Se ce lo avessero detto prima, non venivamo

Se lo sapevamo, non saremmo venuti_

Sarà un altro tipo del periodo ipotetico?


----------



## Starless74

Di fronte a Treccani, mi arrendo.


----------



## King Crimson

Hade said:


> Si tratta di uso comune nel parlato



Sarei francamente curioso di sapere da quale fonte Treccani ha attinto questa convinzione. Per quel che vale il campione espresso dai madrelingua in questa discussione mi sembra che la conclusione punti in direzione opposta (tu quoque Treccani).


----------



## lorenzos

Dev'esere un uso comune da qualche parte che io non so.  A me pare di non aver mai inteso qualcosa come:
- _Se arrivasse in macchina, gli chiediamo un passaggio.
- Se avesse giocato Ronaldo, guardavo la partita._
oppure:
- _Se non lo trovavo dal ferramenta, sarei andato al Brico.
- Se sapevo che c'era il cliente,_ mi sarei messo la cravatta,
Sembra però che mi sbagli  , cercherò di stare più attento.


----------



## bearded

lorenzos said:


> da qualche parte che io non so


Più che da qualche parte, io direi presso persone che parlano un italiano 'sgangherato'.
Comunque io ho cessato di provare per Treccani un 'timore reverenziale' da quando ho scoperto che qualche volta va soggetto a errori o contraddizioni. Ad es. #20, 21, 22 Starci lontano (una volta è arrivato prima l'uovo, un'altra volta la gallina).*

* per gli stranieri: riferimento a un indovinello italiano scherzoso: È nato prima l'uovo o la gallina?


----------



## Paulfromitaly

bearded said:


> direi presso persone che parlano un italiano 'sgangherato'.

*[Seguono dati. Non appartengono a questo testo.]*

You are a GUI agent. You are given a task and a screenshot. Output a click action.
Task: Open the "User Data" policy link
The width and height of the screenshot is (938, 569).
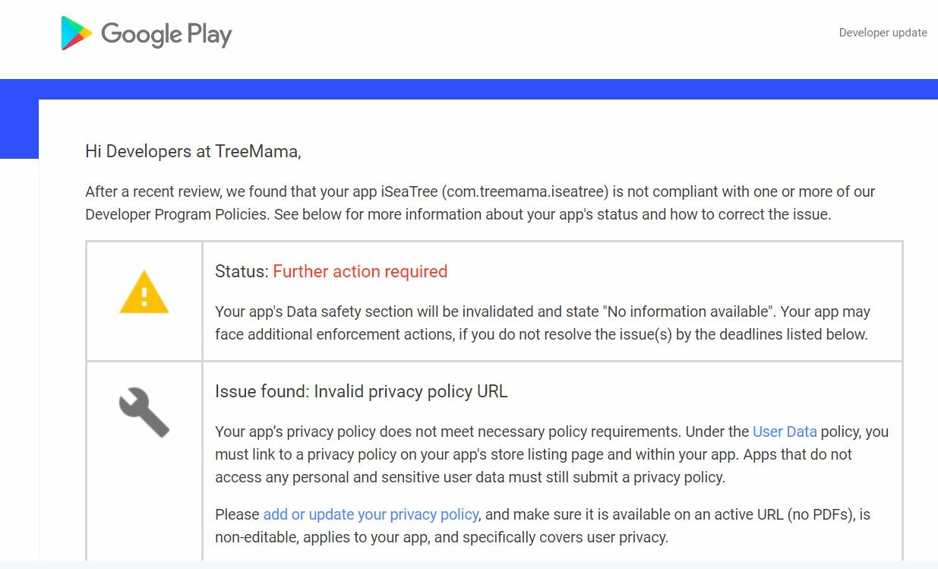click(785, 431)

Appunto, e qualcuno sembra aver deciso di voler imparare a parlare in quel modo.


----------



## lorenzos

Nessun risultato trovato per "*avessi saputo non ci andavo*".
4 risultati (ma ne mostra uno solo) per "*sapevo non ci sarei andato*"
38 risultati per "*avessi saputo non ci sarei andato*"
34 risultati per "*sapevo non ci andavo*"
Molto interessante e forse curioso e inaspettato: il migliore risultato per la forma corretta!


----------